▸ Work instructions
Each entry below has to be written out again without any change.

[Entries taken from a collection]

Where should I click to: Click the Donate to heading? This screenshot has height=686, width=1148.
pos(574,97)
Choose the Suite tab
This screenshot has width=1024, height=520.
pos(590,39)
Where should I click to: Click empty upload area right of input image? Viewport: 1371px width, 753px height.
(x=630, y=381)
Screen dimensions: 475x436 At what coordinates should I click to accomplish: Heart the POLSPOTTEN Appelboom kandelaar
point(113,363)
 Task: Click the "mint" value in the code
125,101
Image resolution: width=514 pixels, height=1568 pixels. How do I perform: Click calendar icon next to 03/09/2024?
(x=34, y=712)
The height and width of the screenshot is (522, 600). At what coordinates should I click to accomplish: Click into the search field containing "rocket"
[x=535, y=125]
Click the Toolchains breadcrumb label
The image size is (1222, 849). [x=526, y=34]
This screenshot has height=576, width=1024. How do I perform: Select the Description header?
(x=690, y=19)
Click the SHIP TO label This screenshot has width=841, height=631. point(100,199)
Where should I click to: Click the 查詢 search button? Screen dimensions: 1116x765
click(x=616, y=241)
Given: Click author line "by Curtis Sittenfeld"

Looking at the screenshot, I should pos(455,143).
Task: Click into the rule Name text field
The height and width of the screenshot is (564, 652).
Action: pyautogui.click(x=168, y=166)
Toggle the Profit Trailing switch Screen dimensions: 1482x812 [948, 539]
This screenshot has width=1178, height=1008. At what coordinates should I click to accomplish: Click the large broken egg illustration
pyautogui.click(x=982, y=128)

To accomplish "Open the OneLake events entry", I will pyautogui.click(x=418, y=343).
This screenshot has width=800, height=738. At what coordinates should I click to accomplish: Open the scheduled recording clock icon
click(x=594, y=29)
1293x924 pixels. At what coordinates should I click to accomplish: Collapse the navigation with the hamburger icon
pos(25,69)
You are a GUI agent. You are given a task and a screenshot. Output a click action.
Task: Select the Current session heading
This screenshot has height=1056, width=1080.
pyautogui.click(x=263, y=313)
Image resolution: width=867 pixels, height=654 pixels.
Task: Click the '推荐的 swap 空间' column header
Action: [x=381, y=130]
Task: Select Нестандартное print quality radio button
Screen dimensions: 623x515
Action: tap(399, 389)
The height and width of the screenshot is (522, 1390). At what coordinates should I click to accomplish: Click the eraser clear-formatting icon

▸ Result
Where should I click to: Click the Donate to heading? This screenshot has height=686, width=1148.
pos(574,97)
Choose the Suite tab
This screenshot has width=1024, height=520.
pos(590,39)
Where should I click to: Click empty upload area right of input image? Viewport: 1371px width, 753px height.
(x=630, y=381)
Screen dimensions: 475x436 At what coordinates should I click to accomplish: Heart the POLSPOTTEN Appelboom kandelaar
point(113,363)
 Task: Click the "mint" value in the code
125,101
Image resolution: width=514 pixels, height=1568 pixels. How do I perform: Click calendar icon next to 03/09/2024?
(x=34, y=712)
The height and width of the screenshot is (522, 600). At what coordinates should I click to accomplish: Click into the search field containing "rocket"
[x=535, y=125]
Click the Toolchains breadcrumb label
The image size is (1222, 849). [x=526, y=34]
This screenshot has height=576, width=1024. How do I perform: Select the Description header?
(x=690, y=19)
Click the SHIP TO label This screenshot has width=841, height=631. point(100,199)
Where should I click to: Click the 查詢 search button? Screen dimensions: 1116x765
click(x=616, y=241)
Given: Click author line "by Curtis Sittenfeld"

Looking at the screenshot, I should pos(455,143).
Task: Click into the rule Name text field
The height and width of the screenshot is (564, 652).
Action: pyautogui.click(x=168, y=166)
Toggle the Profit Trailing switch Screen dimensions: 1482x812 [948, 539]
This screenshot has width=1178, height=1008. At what coordinates should I click to accomplish: Click the large broken egg illustration
pyautogui.click(x=982, y=128)

To accomplish "Open the OneLake events entry", I will pyautogui.click(x=418, y=343).
This screenshot has width=800, height=738. At what coordinates should I click to accomplish: Open the scheduled recording clock icon
click(x=594, y=29)
1293x924 pixels. At what coordinates should I click to accomplish: Collapse the navigation with the hamburger icon
pos(25,69)
You are a GUI agent. You are given a task and a screenshot. Output a click action.
Task: Select the Current session heading
This screenshot has height=1056, width=1080.
pyautogui.click(x=263, y=313)
Image resolution: width=867 pixels, height=654 pixels.
Task: Click the '推荐的 swap 空间' column header
Action: [x=381, y=130]
Task: Select Нестандартное print quality radio button
Screen dimensions: 623x515
Action: tap(399, 389)
The height and width of the screenshot is (522, 1390). At what coordinates should I click to accomplish: Click the eraser clear-formatting icon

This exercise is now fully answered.